Samanta Elsener, adik dari pembawa acara Darius Sinathrya, memutuskan memeluk Islam setelah melalui perjalanan batin panjang. Keputusan itu lahir dari keinginan menemukan kedamaian serta penyembuhan diri, terutama setelah kehilangan ibu di masa balita. Proses ini melibatkan pertimbangan terhadap berbagai ajaran dan pertanyaan batin yang ia alami selama bertahun-tahun.
Ia membagikan kisahnya dalam obrolan mendalam di kanal YouTube bersama Melaney Ricardo. Pembicaraan itu menyoroti perjalanan batin Samanta secara organik hingga akhirnya mantap memeluk Islam. Samanta juga menceritakan bagaimana melewati masjid di perjalanan kampus memberi sensasi tenang yang sulit dijabarkan.
Perjalanan spiritual Samanta
Seiring waktu, ia mulai meresapi bahwa peralihan keyakinan datang secara organik melalui praktik harian. Salah satu momen penting adalah ketika ia pertama kali merasakan ketenangan setelah melakukan gerakan salat. Pengalaman itu membuatnya menyadari adanya kedamaian batin yang lama dicari.
Sebelumnya ia sempat menimbang berbagai pilihan agama dengan teliti. Ia juga berinteraksi dengan teman-teman Muslim di sekolah negeri dan lingkungan kampus yang membuka wawasan.
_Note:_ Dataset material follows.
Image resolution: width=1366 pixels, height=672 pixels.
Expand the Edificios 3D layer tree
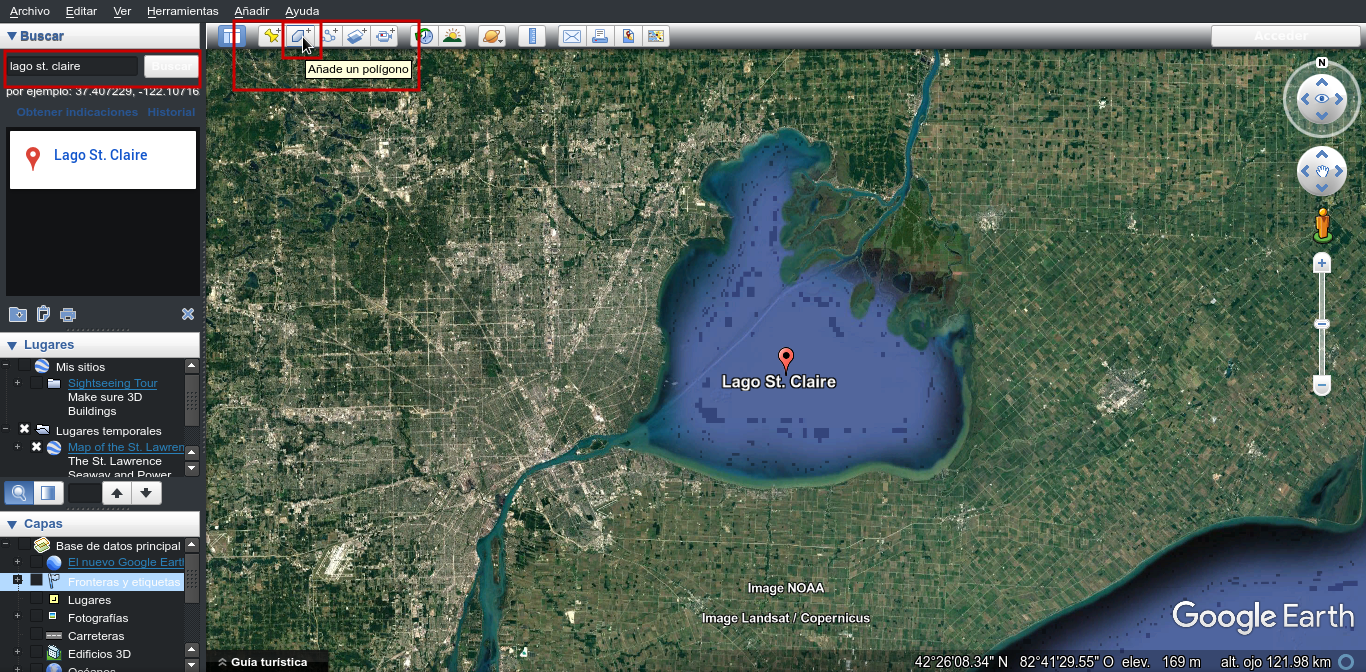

Mereka menjelaskan bahwa Islam menawarkan kedamaian batin dan jawaban atas kegelisahan jiwanya.
Samanta menegaskan bahwa proses penyembuhan diri menjadi landasan keputusannya. Ia menambahkan bahwa hal itu bukan bentuk pemberontakan, melainkan upaya menemukan jalan yang paling cocok untuk jiwanya. Kini ia merasa lebih damai dan lebih mampu berdamai dengan masa lalunya.
Dukungan keluarga
Meski berpindah keyakinan, Samanta tetap menjalin hubungan baik dengan keluarganya. Ayahnya pernah berpindah dari Islam ke Katolik demi pernikahan, namun menunjukkan toleransi yang tinggi. Dukungan juga datang dari sang kakak, Darius Sinathrya, dan iparnya, Donna Agnesia.
Keluarga besar menyatakan penerimaan atas pilihan Samanta meski berbeda latar belakang. Mereka menilai prosesnya sebagai perjalanan pribadi yang perlu didengar dan dihormati. Keterbukaan itu membantu Samanta menjalani transisi dengan lebih tenang.
Bagi Samanta, menjadi mualaf bukan hal yang menantang, melainkan bagian dari penyembuhan diri. Ia menjelaskan bahwa kedamaian batin adalah tujuan utama yang ia kejar. Dengan dukungan keluarga, ia mampu membangun ketenangan yang ia cari selama ini.